Paradoxalement, "il est souvent plus facile de se séparer quand on est marié que quand on est pacsé", indique Élodie Mulon, avocate à Paris. Pourtant, sur le papier, la rupture de pacs a tout pour plaire. Si les partenaires sont d'accord, il leur suffit de faire une déclaration conjointe au greffe du tribunal d'instance auprès duquel ils se sont pacsés.

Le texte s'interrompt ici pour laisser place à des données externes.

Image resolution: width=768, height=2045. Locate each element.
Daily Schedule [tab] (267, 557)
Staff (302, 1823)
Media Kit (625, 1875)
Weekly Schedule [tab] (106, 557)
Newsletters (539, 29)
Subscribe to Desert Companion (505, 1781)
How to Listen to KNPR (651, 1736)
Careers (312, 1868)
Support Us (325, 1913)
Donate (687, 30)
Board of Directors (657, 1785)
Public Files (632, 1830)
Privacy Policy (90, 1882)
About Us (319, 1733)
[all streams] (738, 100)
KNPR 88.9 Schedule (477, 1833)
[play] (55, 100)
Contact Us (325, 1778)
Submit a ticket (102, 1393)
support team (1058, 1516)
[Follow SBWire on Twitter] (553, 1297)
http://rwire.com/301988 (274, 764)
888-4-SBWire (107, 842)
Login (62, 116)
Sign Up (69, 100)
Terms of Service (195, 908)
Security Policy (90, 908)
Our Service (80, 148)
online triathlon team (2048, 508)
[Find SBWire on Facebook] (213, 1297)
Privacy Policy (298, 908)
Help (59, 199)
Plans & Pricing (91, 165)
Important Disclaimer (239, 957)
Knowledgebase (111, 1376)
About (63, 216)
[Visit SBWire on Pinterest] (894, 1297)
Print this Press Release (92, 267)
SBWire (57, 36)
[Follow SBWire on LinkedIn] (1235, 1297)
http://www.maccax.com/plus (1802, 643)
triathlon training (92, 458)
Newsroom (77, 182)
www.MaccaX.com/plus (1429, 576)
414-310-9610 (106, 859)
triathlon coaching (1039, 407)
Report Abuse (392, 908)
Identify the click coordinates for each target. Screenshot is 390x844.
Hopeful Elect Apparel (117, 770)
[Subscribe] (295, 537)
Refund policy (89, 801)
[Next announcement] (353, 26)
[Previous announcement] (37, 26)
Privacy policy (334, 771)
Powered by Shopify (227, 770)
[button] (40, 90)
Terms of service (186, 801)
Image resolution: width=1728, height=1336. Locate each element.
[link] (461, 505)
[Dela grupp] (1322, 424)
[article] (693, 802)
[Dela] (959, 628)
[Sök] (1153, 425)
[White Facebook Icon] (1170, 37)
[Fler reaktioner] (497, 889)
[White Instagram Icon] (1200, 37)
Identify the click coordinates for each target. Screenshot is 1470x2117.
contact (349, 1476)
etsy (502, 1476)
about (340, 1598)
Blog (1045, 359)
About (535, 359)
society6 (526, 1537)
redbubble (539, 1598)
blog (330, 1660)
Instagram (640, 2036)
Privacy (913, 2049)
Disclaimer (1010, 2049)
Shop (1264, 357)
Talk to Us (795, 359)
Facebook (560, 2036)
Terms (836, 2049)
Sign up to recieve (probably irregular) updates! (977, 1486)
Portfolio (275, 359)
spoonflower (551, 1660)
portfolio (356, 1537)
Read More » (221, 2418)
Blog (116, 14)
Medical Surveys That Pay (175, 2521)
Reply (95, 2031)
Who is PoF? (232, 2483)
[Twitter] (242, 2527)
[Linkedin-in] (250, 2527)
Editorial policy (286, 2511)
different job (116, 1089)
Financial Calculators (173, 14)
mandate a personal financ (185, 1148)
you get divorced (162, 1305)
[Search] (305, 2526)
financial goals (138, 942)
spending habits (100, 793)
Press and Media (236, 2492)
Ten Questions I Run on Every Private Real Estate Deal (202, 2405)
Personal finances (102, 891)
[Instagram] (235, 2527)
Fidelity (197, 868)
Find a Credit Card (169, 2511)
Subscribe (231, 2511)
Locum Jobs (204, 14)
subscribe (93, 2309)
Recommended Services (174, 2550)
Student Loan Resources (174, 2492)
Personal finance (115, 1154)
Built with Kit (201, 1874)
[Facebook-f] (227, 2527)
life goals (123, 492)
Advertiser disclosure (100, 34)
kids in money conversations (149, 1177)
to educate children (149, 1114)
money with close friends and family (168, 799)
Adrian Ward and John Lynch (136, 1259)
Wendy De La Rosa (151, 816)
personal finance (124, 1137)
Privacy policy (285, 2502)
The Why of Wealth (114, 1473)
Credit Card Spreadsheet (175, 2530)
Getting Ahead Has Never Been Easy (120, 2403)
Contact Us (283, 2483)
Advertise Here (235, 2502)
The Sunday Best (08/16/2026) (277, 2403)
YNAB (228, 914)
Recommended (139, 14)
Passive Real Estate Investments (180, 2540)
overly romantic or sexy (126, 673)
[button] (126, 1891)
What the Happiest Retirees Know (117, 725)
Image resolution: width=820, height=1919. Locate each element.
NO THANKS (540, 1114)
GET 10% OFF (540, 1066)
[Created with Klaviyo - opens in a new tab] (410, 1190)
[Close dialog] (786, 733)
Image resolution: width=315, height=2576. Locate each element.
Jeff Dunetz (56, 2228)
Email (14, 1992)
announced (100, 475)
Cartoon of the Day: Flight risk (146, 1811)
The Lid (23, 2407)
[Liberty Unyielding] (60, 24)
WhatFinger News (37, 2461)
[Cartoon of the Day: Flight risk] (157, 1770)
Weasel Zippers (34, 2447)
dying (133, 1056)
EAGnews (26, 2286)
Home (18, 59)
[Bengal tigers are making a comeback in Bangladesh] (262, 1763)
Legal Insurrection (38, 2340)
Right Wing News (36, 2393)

L'un d'eux peut aussi décider seul de mettre fin au pacs en signifiant à l'autre sa décision par huissier de justice, lequel se chargera d'en adresser une copie au greffe du tribunal. Dans un cas comme dans l'autre, ils n'ont pas à exposer les motifs de leur séparation, ni à en prévoir les conséquences. Or, c'est souvent là que le bât blesse, car, contrairement au divorce, la loi n'encadre pas les modalités de séparation des couples pacsés. Dans un divorce, quelle que soit la procédure suivie, la convention établie par les époux ou le jugement de divorce doit prévoir toutes les conséquences de leur séparation, de la résidence des enfants au partage des biens, en passant par le montant de la pension alimentaire pour l'entretien des enfants et l'attribution éventuelle d'une prestation compensatoire. Inversement, lorsqu'ils se séparent, d'un commun accord ou non, les partenaires de Pacs doivent procéder eux-mêmes au partage de leurs biens, se mettre d'accord sur la résidence des enfants, le montant de la pension alimentaire des enfants, etc. "En pleine séparation, les partenaires oublient en général de formaliser le partage des biens et c'est alors une véritable bombe à retardement lorsqu'un des partenaires se pacse à nouveau par la suite", avertit Élodie Mulon. S'ils ne parviennent pas à se mettre d'accord, ils ne pourront pas faire trancher leur différend par un juge unique. Il leur faudra alors engager deux procédures distinctes : l'une devant le juge aux affaires familiales pour tout ce qui concerne les enfants (résidence, droit de visite, pension alimentaire...) ; l'autre devant le tribunal de grande instance si leur litige porte sur la liquidation de leur patrimoine.

Pas de prestation compensatoire pour le partenaire de pacs.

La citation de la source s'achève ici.